Task to complete ▸
Please give the lines below again exactly as they stand, from the one that contains "Task: Expand the illustration to full screen" up to and including the one that contains "the Kyle user", leaving all pictures out.

--- Data shown Enclosed Below ---

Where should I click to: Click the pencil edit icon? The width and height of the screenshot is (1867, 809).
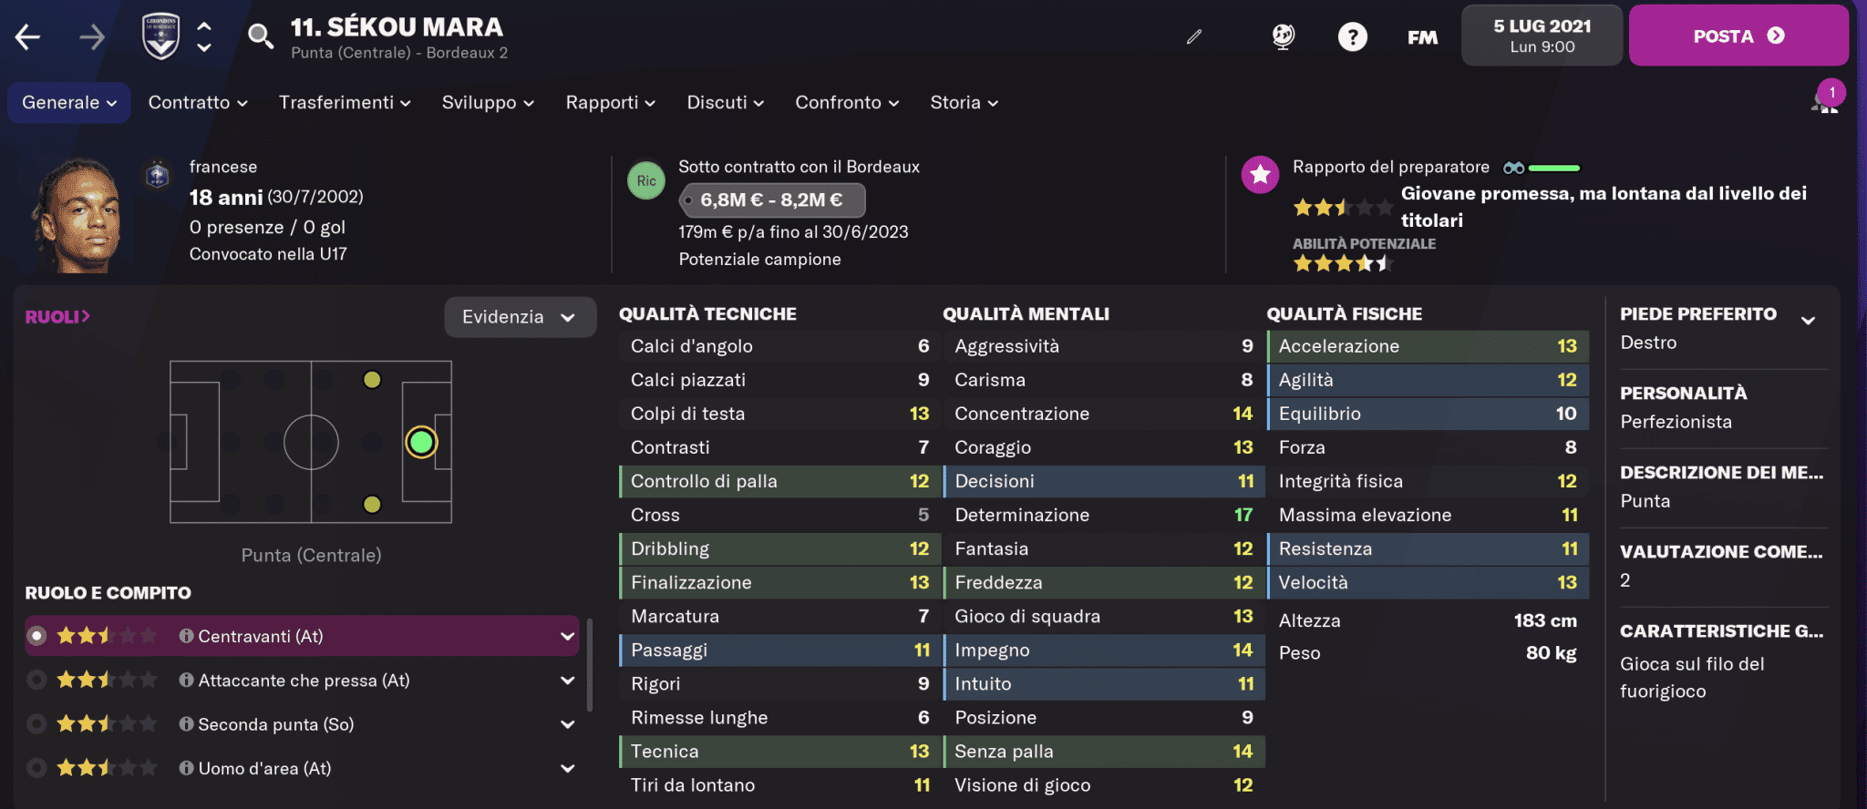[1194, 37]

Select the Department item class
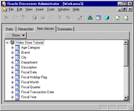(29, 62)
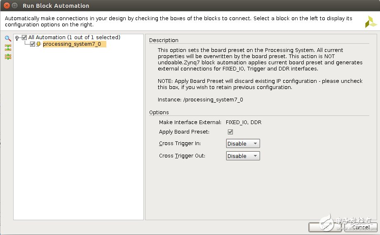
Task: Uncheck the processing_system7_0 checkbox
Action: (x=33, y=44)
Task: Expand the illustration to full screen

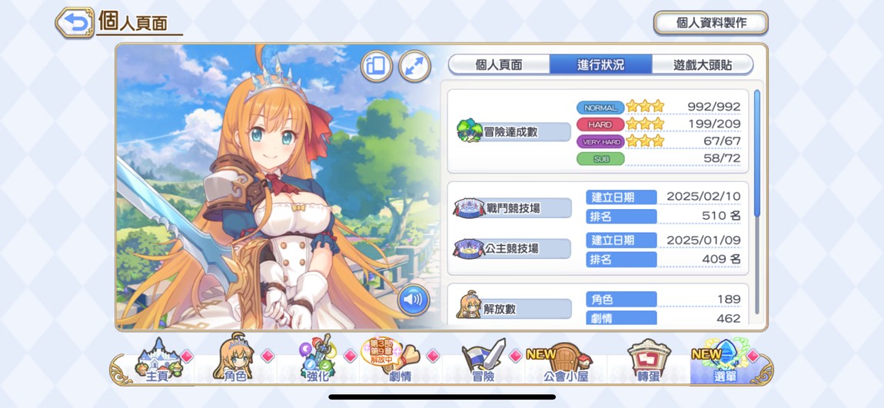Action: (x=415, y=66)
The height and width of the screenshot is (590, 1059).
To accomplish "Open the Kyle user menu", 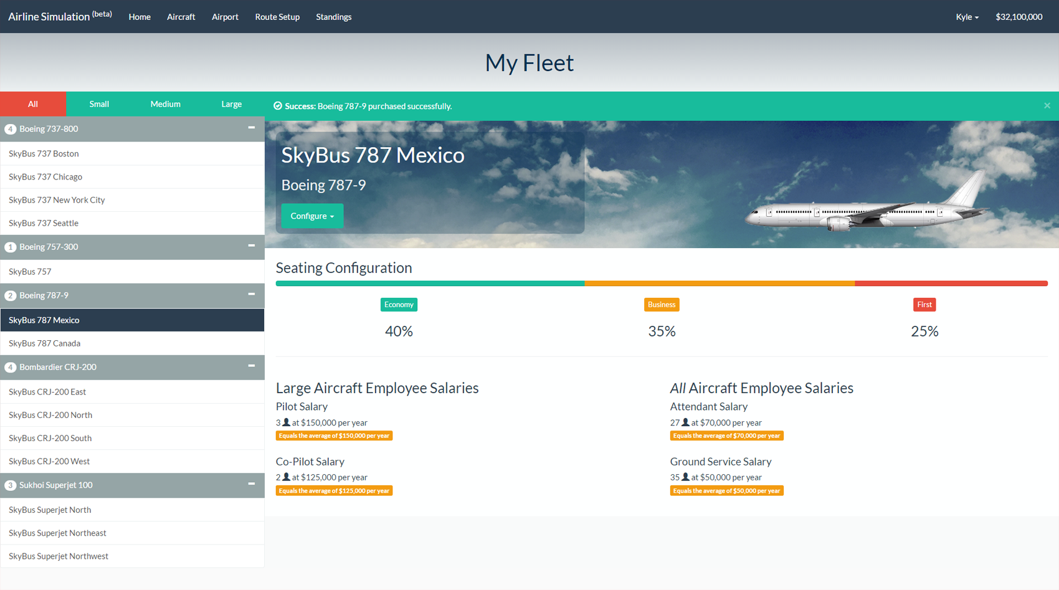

--- End of Enclosed Data shown ---
--- Data shown Enclosed Below ---

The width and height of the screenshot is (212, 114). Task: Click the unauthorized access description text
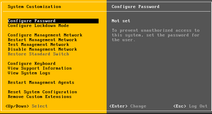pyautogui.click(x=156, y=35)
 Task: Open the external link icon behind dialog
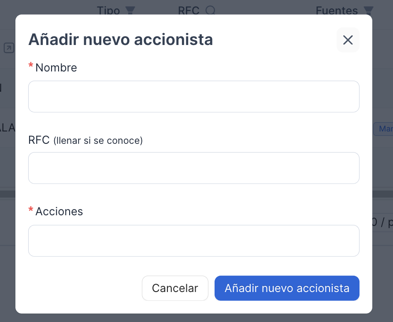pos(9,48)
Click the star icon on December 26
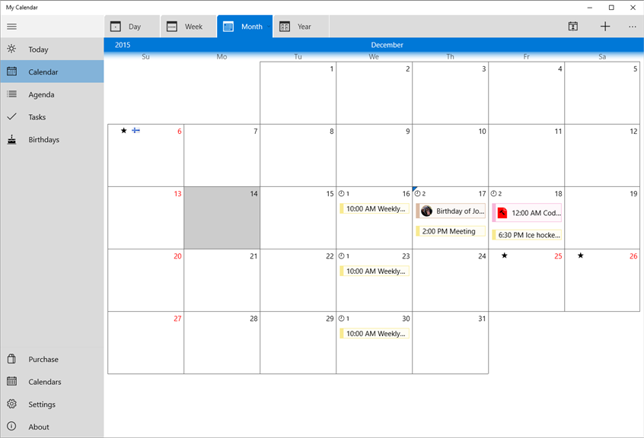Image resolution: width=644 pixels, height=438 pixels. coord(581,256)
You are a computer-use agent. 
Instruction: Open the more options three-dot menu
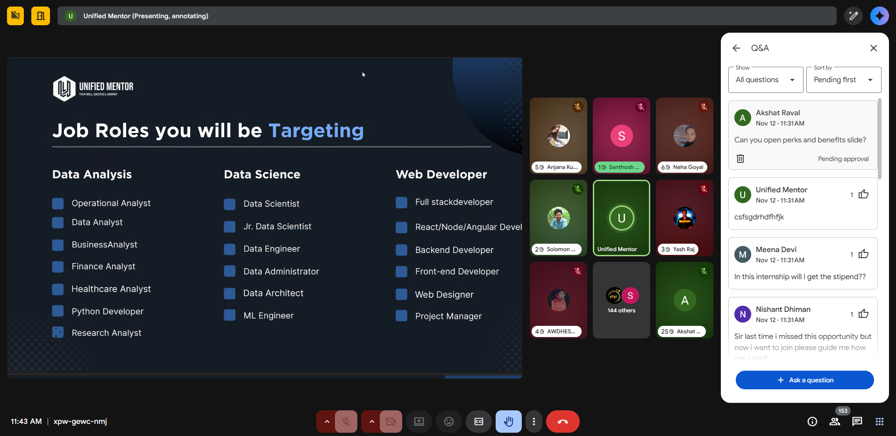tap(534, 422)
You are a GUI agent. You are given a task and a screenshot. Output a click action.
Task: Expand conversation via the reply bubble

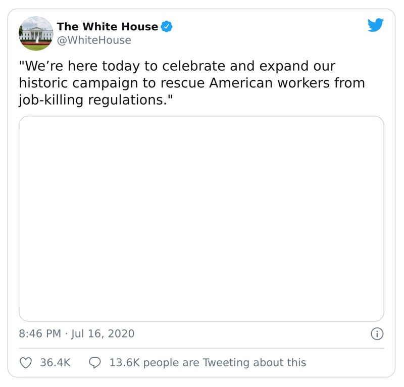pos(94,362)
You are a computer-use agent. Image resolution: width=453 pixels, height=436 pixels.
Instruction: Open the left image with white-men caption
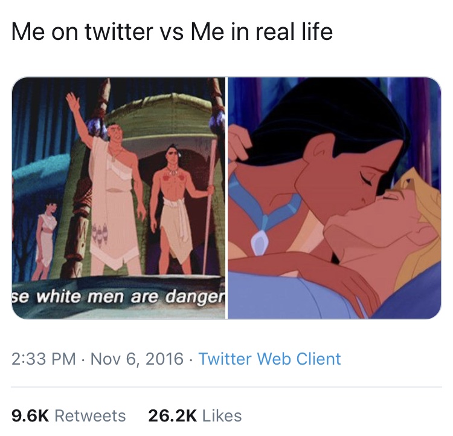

--- End of Enclosed Data shown ---
--- Data shown Enclosed Below ---

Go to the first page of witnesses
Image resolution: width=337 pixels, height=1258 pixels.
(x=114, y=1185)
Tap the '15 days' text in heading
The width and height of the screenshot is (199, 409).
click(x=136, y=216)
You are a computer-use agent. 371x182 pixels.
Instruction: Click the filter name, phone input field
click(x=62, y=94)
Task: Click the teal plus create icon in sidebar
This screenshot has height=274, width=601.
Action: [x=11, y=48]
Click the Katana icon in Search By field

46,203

--- End of Enclosed Data shown ---

Response area ▸
Task: Expand the illustration to full screen

Action: (x=415, y=66)
The height and width of the screenshot is (590, 1059).
To accomplish "Open the Kyle user menu", 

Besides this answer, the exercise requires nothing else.